**WORK ITEM**
What the answer must contain is every line of the records, exactly, with no pictures.

[Stored items]

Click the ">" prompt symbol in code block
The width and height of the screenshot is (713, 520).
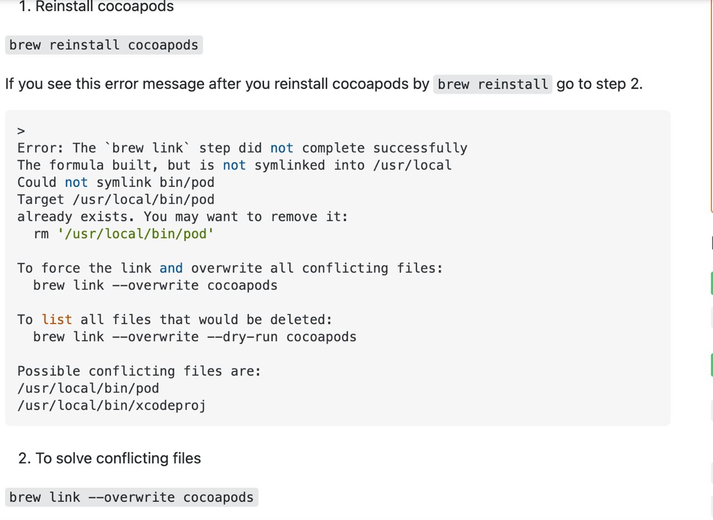tap(21, 131)
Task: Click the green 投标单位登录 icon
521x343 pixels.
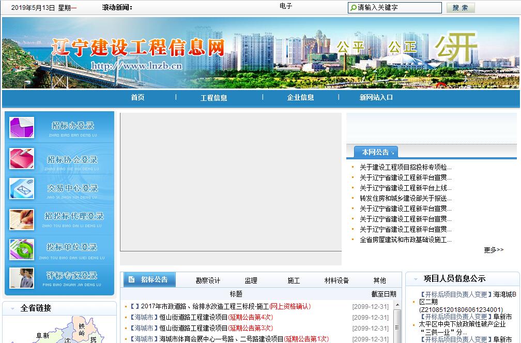Action: coord(22,249)
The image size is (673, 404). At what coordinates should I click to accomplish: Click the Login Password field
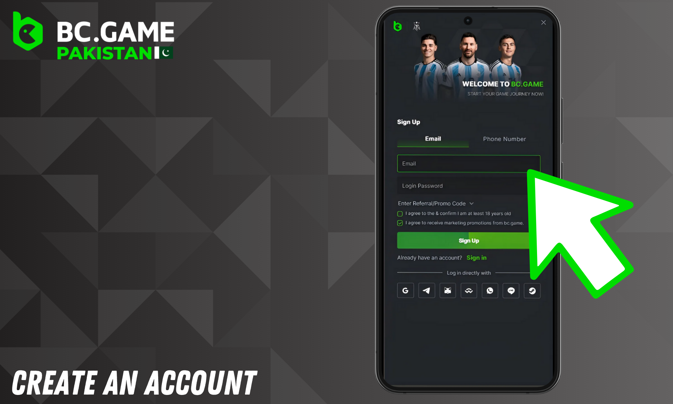469,185
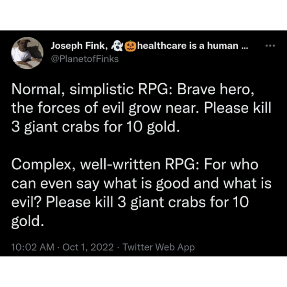Click the line 'the forces of evil grow near'
Screen dimensions: 287x287
[105, 108]
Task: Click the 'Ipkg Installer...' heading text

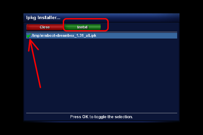Action: click(x=43, y=17)
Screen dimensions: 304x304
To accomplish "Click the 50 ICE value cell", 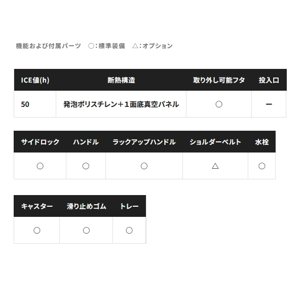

**PROBLEM SOLUTION**
Click the ">" prompt symbol in code block
The width and height of the screenshot is (713, 520).
tap(21, 131)
Task: Click the green 投标单位登录 icon
521x343 pixels.
Action: coord(22,249)
The image size is (673, 404). At what coordinates should I click to accomplish: Click the Login Password field
469,185
Click the line 'the forces of evil grow near'
Screen dimensions: 287x287
[105, 108]
Task: Click the 'Ipkg Installer...' heading text

Action: click(x=43, y=17)
Screen dimensions: 304x304
To accomplish "Click the 50 ICE value cell", 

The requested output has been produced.